Dados extraídos de uma coleção
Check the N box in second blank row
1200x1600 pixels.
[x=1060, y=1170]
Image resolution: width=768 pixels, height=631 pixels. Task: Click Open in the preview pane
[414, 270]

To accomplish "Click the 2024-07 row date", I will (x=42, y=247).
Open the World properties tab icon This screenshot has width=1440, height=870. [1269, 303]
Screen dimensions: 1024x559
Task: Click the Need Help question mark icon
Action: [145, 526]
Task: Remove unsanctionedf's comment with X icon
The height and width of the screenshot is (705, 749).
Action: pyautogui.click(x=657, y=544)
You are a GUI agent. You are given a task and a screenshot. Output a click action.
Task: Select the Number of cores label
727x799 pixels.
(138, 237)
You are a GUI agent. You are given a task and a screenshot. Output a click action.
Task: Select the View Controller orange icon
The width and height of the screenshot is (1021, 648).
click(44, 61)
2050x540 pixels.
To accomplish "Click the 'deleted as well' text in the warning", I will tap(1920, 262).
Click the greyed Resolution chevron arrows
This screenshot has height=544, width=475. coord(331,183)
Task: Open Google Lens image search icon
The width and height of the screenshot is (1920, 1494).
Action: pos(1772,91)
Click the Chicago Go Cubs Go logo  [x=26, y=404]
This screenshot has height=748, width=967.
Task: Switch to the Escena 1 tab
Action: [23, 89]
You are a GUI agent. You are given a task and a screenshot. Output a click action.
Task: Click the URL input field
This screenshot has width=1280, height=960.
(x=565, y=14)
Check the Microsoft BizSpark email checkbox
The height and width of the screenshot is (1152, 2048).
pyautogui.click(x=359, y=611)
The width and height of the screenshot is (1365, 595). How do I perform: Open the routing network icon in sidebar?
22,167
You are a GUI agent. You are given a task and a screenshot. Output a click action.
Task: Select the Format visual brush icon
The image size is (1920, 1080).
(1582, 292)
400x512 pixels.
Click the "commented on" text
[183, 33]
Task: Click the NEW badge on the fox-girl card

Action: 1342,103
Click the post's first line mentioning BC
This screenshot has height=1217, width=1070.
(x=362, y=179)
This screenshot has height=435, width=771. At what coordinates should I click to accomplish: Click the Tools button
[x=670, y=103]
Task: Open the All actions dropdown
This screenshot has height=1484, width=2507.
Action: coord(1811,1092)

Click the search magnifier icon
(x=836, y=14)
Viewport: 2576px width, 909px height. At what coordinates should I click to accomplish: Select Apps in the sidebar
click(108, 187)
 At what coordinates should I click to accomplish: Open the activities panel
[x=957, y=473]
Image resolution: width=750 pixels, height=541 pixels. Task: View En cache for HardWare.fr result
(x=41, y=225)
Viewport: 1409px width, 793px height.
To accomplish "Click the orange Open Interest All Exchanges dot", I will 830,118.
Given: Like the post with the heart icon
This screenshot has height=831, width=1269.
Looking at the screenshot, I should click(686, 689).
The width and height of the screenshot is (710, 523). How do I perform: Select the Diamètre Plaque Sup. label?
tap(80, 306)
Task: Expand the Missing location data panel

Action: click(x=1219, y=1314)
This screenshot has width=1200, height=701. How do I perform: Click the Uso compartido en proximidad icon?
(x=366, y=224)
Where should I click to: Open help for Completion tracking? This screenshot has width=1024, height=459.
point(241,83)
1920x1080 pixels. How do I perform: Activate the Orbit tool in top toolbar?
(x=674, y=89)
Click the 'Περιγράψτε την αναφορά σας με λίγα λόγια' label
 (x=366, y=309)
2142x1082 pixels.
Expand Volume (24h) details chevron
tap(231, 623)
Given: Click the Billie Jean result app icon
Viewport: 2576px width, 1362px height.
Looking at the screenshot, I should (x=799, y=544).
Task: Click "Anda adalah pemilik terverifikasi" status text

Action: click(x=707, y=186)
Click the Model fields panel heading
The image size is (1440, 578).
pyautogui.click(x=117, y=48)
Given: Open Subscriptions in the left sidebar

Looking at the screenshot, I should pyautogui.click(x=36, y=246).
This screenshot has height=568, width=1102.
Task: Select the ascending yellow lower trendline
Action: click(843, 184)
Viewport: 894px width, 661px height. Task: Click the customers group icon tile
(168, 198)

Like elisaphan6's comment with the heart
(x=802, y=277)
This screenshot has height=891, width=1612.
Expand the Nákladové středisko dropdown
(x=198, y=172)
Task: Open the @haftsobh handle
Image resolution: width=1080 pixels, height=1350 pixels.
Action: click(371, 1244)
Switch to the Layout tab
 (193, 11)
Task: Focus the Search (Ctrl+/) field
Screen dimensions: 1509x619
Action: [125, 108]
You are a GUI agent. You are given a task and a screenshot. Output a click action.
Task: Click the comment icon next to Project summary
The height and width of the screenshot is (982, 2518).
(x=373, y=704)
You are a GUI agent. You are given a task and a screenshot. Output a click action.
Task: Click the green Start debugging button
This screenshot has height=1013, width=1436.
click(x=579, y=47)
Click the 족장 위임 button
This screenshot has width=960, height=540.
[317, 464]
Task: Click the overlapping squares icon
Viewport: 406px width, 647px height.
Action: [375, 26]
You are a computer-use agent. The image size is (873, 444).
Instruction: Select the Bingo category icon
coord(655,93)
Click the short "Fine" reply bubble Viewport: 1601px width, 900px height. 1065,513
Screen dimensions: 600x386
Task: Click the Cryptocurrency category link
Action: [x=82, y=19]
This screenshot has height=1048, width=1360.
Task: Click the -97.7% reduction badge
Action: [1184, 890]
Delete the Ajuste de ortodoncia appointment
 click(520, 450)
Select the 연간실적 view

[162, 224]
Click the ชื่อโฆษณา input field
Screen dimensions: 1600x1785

Requisitos do exercício
Transcreva a listagem acima do início ao fim, reproduzindo cada linha sem nenhuma alteração.

Resultado da tarefa
Check the N box in second blank row
1200x1600 pixels.
[x=1060, y=1170]
Image resolution: width=768 pixels, height=631 pixels. Task: Click Open in the preview pane
[414, 270]

To accomplish "Click the 2024-07 row date", I will (x=42, y=247).
Open the World properties tab icon This screenshot has width=1440, height=870. [1269, 303]
Screen dimensions: 1024x559
Task: Click the Need Help question mark icon
Action: [145, 526]
Task: Remove unsanctionedf's comment with X icon
The height and width of the screenshot is (705, 749).
Action: pyautogui.click(x=657, y=544)
You are a GUI agent. You are given a task and a screenshot. Output a click action.
Task: Select the Number of cores label
727x799 pixels.
(138, 237)
You are a GUI agent. You are given a task and a screenshot. Output a click action.
Task: Select the View Controller orange icon
The width and height of the screenshot is (1021, 648).
click(44, 61)
2050x540 pixels.
To accomplish "Click the 'deleted as well' text in the warning", I will tap(1920, 262).
Click the greyed Resolution chevron arrows
This screenshot has height=544, width=475. coord(331,183)
Task: Open Google Lens image search icon
The width and height of the screenshot is (1920, 1494).
Action: pos(1772,91)
Click the Chicago Go Cubs Go logo  [x=26, y=404]
This screenshot has height=748, width=967.
Task: Switch to the Escena 1 tab
Action: [23, 89]
You are a GUI agent. You are given a task and a screenshot. Output a click action.
Task: Click the URL input field
This screenshot has width=1280, height=960.
(x=565, y=14)
Check the Microsoft BizSpark email checkbox
The height and width of the screenshot is (1152, 2048).
pyautogui.click(x=359, y=611)
The width and height of the screenshot is (1365, 595). How do I perform: Open the routing network icon in sidebar?
22,167
You are a GUI agent. You are given a task and a screenshot. Output a click action.
Task: Select the Format visual brush icon
The image size is (1920, 1080).
(1582, 292)
400x512 pixels.
Click the "commented on" text
[183, 33]
Task: Click the NEW badge on the fox-girl card

Action: 1342,103
Click the post's first line mentioning BC
This screenshot has height=1217, width=1070.
(x=362, y=179)
This screenshot has height=435, width=771. At what coordinates should I click to accomplish: Click the Tools button
[x=670, y=103]
Task: Open the All actions dropdown
This screenshot has height=1484, width=2507.
Action: coord(1811,1092)

Click the search magnifier icon
(x=836, y=14)
Viewport: 2576px width, 909px height. At what coordinates should I click to accomplish: Select Apps in the sidebar
click(108, 187)
 At what coordinates should I click to accomplish: Open the activities panel
[x=957, y=473]
Image resolution: width=750 pixels, height=541 pixels. Task: View En cache for HardWare.fr result
(x=41, y=225)
Viewport: 1409px width, 793px height.
To accomplish "Click the orange Open Interest All Exchanges dot", I will 830,118.
Given: Like the post with the heart icon
This screenshot has height=831, width=1269.
Looking at the screenshot, I should click(686, 689).
The width and height of the screenshot is (710, 523). How do I perform: Select the Diamètre Plaque Sup. label?
tap(80, 306)
Task: Expand the Missing location data panel

Action: click(x=1219, y=1314)
This screenshot has width=1200, height=701. How do I perform: Click the Uso compartido en proximidad icon?
(x=366, y=224)
Where should I click to: Open help for Completion tracking? This screenshot has width=1024, height=459.
point(241,83)
1920x1080 pixels. How do I perform: Activate the Orbit tool in top toolbar?
(x=674, y=89)
Click the 'Περιγράψτε την αναφορά σας με λίγα λόγια' label
 (x=366, y=309)
2142x1082 pixels.
Expand Volume (24h) details chevron
tap(231, 623)
Given: Click the Billie Jean result app icon
Viewport: 2576px width, 1362px height.
Looking at the screenshot, I should (x=799, y=544).
Task: Click "Anda adalah pemilik terverifikasi" status text

Action: click(x=707, y=186)
Click the Model fields panel heading
The image size is (1440, 578).
pyautogui.click(x=117, y=48)
Given: Open Subscriptions in the left sidebar

Looking at the screenshot, I should pyautogui.click(x=36, y=246).
This screenshot has height=568, width=1102.
Task: Select the ascending yellow lower trendline
Action: click(843, 184)
Viewport: 894px width, 661px height. Task: Click the customers group icon tile
(168, 198)

Like elisaphan6's comment with the heart
(x=802, y=277)
This screenshot has height=891, width=1612.
Expand the Nákladové středisko dropdown
(x=198, y=172)
Task: Open the @haftsobh handle
Image resolution: width=1080 pixels, height=1350 pixels.
Action: click(371, 1244)
Switch to the Layout tab
 (193, 11)
Task: Focus the Search (Ctrl+/) field
Screen dimensions: 1509x619
Action: [125, 108]
You are a GUI agent. You are given a task and a screenshot. Output a click action.
Task: Click the comment icon next to Project summary
The height and width of the screenshot is (982, 2518).
(x=373, y=704)
You are a GUI agent. You are given a task and a screenshot. Output a click action.
Task: Click the green Start debugging button
This screenshot has height=1013, width=1436.
click(x=579, y=47)
Click the 족장 위임 button
This screenshot has width=960, height=540.
[317, 464]
Task: Click the overlapping squares icon
Viewport: 406px width, 647px height.
Action: [375, 26]
You are a computer-use agent. The image size is (873, 444).
Instruction: Select the Bingo category icon
coord(655,93)
Click the short "Fine" reply bubble Viewport: 1601px width, 900px height. 1065,513
Screen dimensions: 600x386
Task: Click the Cryptocurrency category link
Action: [x=82, y=19]
This screenshot has height=1048, width=1360.
Task: Click the -97.7% reduction badge
Action: [1184, 890]
Delete the Ajuste de ortodoncia appointment
 click(520, 450)
Select the 연간실적 view

[162, 224]
Click the ชื่อโฆษณา input field
Screen dimensions: 1600x1785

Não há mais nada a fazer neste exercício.